Even at work I’m receiving discounts from suppliers on equipment. Just last week I received a quite for a $264k laser welder, and then a few days later the company called again to offer a 4% discount and double the warranty period, without any prodding.

With the housing collapse here, I see contractors begging for work on Craigslist. Handymen who used to command $35-40/ hr are now willing to work for half.

I still see lots of people heading to work in the morning.

We’ve got plenty of For Sale signs, and a lot more For Rent signs, and a closed steel mill…but the thing that has struck me is that I’ve been seeing a lot of new TV commercials for small, local businesses…in prime time! One barbeque restaurant in particular looks like a total dive, but they are running a fairly long ad on TV. That tells me that the TV stations must have seriously dropped their advertising rates for such small companies to be able to advertise.

Oh, and my Evil Neighbor has had to finally drop the price on her house that she’s been trying to sell for over a year. I think she was asking way too much for it to begin with, but it is immaculate. Since she moved out a year ago, I think only a few people have looked at it. She’s gone through three real estate agents. It’s not a foreclosure situation, but I think people are looking for a bigger bargain, and there are a lot of other houses to chose from, so I think they are just sniggering at what she wants for such a tiny place.

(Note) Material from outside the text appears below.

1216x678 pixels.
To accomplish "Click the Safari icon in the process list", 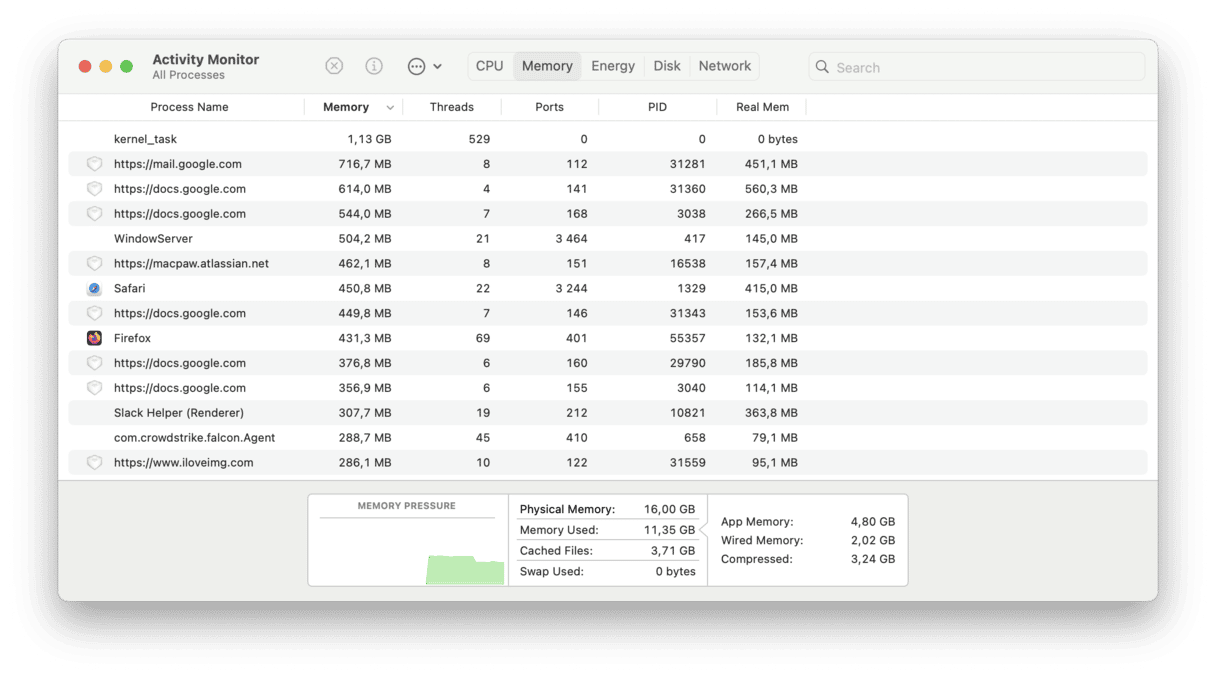I will 94,288.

Do tell more. I’m curious about why you’re using laser welders (and who the supplier is!). PM me if you don’t want to derail this thread.

In Cincinnati:

We got a stellar deal on a house back in the fall. It wasn’t a foreclosure but had been on the market for six months. Even by realistic values it was a good deal.

It came with a delightful interest rate on the mortgage, of course. Yay!

We contributed even further to the economy by then getting married. We got some great deals there, too, although it was admittedly off-season. Still, after all that spending there’s no blaming on the economy on us.

At the community college where I work, enrollment for the summer term (which starts in three weeks) is up 29% by headcount and 42% by credit hours. Of course, this only offsets the ghastly cuts to higher education funding from the state. Oddly, the head of the office that administers the admissions test says that traffic is way, way down for them, even compared to before the downturn.

Business at Mr. Bear’s factory, which supplies mostly Japanese automakers, was way down but is creeping back up. They laid off all but a skeleton crew, who then worked 32 hour weeks for about a month before alternating those with 40 hour weeks for a while, and now are back to almost all 40 hour weeks, with occasional overtime. Mr. Bear is hoping fervently for some rehiring, as time worked is now time very busy.

I switched to an off-highway commute after the move, so can’t say whether traffic is much changed recently, although it sure looks just as packed from my vantage point on arrival. As of January it was definitely as backed up as ever.

There haven’t been any notable rashes of business closings, at least not around my usual haunts. In fact, one little restaurant building that’s been vacant for a few years, aside from a very short-lived diner, recently opened offering the best Italian I’ve ever had and seems to be making a go of it. We’re doing our best to proselytize on their behalf.